In Vitro Oocyte Maturation and Preantral Follicle Culture from the Luteal Phase Baboon Ovary Produce Mature Oocytes

Female cancer patients who seek fertility preservation but cannot undergo ovarian stimulation and embryo preservation may consider: 1) retrieval of immature oocytes followed by in vitro maturation (IVM); 2) ovarian tissue cryopreservation followed by transplantation or in vitro follicle culture (IVFC). Conventional IVM is carried out during the follicular phase of menstrual cycle. There is limited evidence demonstrating that immature oocyte retrieved during the luteal phase can mature in vitro and be fertilized to produce viable embryos. While in vitro follicle culture is successful in rodents, its application in nonhuman primates has made limited progress. The objective of this study was to investigate the competence of immature luteal-phase oocytes from baboon and to determine the effect of FSH on baboon preantral follicle culture and oocyte maturation in vitro.

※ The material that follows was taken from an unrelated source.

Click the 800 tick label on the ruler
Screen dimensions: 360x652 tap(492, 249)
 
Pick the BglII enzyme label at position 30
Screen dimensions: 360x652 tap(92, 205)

Oocytes from small antral follicle COCs with multiple cumulus layers (42%) were more likely to resume meiosis and progress to MII than oocytes with a single layer of cumulus cells, or less (23% vs. 3%, respectively). Twenty-four percent of mature oocytes were successfully fertilized by ICSI, and 25% of these developed to morula stage embryos. Preantral follicles were encapsulated in fibrin-alginate-matrigel (FAM) matrices, and cultured to small antral stage in a FSH-independent manner. FSH negatively impacted follicle health by disrupting the integrity of oocyte and cumulus cells contact. Follicles grown in the absence of FSH produced MII oocytes with normal spindle structure. In conclusions, baboon luteal-phase COCs and oocytes from cultured preantral follicles can be matured in vitro. Oocyte meiotic competence correlated positively with the number of cumulus cell layers. This study clarifies the parameters of the follicle culture system in nonhuman primates and provides foundational data for future clinical development as a fertility preservation option for women with cancer.

Xu M, Fazleabas AT, Shikanov A, Jackson E, Barrett SL, Hirshefeld-Cytron J, Kiesewetter SE, Shea LD, Woodruff TK.